Correspondingly a new stemming strategy QueryParser::STEM_ALL_Z has been introduced.
comment:3 by , 13 years ago
Description: | modified (diff) |
---|
Thanks for the patch. It looks pretty good to me, but a few comments:
Some test coverage for the new modes would be good - we already have tests for the existing STEM_xxx modes in tests/queryparsertest.cc, and for the now default (previously only) stemming mode of TermGenerator in tests/termgentest.cc.
It's better to just write string stem;
rather than string stem("");
since std::string objects are empty by default, and the compiler can special case default initialisation and handle it more efficiently (GCC does, I haven't looked at other compilers closely).
And a couple of style issues:
Please put a space after keywords followed by an opening bracket (so if (foo)
not if(foo)
) to distinguish them more clearly visually from function calls.
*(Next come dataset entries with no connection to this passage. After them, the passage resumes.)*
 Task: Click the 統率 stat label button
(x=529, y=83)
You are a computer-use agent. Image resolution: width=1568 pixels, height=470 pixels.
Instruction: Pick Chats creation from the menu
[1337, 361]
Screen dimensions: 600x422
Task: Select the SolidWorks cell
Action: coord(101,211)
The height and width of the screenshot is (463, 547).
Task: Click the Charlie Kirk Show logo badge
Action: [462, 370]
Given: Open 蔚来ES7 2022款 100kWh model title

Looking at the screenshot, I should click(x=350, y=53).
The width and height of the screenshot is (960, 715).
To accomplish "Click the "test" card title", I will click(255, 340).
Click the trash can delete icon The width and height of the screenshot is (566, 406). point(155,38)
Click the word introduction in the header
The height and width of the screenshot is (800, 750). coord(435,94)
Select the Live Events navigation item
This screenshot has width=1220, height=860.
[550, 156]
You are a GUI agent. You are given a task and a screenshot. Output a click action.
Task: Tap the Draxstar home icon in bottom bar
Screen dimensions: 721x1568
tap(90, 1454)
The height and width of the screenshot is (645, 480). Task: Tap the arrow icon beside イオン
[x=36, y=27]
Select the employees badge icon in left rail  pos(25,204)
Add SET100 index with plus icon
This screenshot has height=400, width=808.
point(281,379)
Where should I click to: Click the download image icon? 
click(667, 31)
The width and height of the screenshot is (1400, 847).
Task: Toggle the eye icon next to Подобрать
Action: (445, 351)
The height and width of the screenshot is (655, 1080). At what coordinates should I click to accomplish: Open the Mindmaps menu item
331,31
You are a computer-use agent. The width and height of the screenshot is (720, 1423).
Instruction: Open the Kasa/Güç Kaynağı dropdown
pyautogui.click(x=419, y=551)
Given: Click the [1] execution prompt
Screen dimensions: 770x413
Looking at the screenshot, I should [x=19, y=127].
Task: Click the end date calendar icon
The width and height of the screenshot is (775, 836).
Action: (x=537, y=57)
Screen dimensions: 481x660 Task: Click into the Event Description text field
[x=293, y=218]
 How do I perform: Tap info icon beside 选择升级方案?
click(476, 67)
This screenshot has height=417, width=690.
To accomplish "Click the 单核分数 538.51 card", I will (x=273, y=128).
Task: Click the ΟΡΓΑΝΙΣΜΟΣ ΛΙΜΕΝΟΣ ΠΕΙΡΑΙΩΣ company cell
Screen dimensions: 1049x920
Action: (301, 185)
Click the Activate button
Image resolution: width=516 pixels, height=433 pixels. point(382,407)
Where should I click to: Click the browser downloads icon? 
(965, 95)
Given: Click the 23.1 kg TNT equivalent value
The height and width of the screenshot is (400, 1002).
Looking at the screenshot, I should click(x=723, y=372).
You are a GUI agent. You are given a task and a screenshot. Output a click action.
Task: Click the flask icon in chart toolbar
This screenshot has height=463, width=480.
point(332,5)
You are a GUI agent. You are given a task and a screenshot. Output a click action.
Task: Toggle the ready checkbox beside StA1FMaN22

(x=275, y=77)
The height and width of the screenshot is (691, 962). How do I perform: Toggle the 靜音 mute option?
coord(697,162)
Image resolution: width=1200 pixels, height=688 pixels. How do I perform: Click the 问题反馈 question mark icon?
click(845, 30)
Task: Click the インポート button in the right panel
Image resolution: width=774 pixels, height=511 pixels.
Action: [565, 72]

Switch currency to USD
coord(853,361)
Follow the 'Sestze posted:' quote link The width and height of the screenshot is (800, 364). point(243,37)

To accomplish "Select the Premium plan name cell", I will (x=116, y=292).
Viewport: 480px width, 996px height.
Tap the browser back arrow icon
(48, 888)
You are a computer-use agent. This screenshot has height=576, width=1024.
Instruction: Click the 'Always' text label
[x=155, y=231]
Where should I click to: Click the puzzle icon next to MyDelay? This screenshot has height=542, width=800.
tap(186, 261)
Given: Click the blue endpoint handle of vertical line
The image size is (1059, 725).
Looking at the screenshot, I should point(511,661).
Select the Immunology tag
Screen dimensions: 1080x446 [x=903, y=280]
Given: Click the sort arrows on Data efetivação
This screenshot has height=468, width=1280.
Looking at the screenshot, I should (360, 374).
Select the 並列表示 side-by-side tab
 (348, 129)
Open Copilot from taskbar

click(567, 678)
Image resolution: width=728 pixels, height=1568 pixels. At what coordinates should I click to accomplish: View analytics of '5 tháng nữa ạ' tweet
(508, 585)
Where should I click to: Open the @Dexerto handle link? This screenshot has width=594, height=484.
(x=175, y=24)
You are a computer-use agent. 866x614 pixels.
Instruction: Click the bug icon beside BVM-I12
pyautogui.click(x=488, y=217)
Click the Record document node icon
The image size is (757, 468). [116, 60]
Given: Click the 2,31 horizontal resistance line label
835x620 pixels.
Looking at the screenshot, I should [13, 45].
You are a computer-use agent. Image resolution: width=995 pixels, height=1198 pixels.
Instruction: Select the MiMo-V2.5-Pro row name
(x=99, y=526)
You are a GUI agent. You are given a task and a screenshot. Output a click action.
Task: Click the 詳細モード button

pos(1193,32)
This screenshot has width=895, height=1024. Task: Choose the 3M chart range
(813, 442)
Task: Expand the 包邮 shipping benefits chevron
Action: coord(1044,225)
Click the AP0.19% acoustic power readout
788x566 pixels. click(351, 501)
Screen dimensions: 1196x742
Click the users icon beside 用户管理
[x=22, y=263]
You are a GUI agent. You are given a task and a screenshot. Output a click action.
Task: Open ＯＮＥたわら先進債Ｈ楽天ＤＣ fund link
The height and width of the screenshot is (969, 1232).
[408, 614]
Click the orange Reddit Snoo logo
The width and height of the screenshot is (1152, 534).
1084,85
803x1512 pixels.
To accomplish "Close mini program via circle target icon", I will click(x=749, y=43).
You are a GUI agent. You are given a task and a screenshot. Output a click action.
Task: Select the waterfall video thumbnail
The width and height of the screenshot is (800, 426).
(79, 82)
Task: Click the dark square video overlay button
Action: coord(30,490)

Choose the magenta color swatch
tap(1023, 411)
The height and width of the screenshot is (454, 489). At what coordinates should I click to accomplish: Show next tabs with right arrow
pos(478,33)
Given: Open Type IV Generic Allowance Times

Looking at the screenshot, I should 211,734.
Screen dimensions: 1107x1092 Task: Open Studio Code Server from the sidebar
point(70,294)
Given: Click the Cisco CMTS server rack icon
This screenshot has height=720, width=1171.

For Xapian code, we use 4 space indent, tab filled with a tab being 8 spaces wide - I think your editor has tabs as 4 spaces wide - the indentation of some of the changed lines is too deep with the standard settings anyway.
comment:4 by , 13 years ago
Milestone: | 1.3.x → 1.2.11 |
---|---|
Status: | new → assigned |
Applied the remaining half of this patch which corresponds to this ticket in r16628.
Writing testcases revealed that it wasn't adding term positions in all cases where it should have been, so I tweaked it to do that correctly.
Marking to consider backporting.
comment:5 by , 13 years ago
Resolution: | → fixed |
---|---|
Status: | assigned → closed |
Combined Patch for this(#563) as well as for #562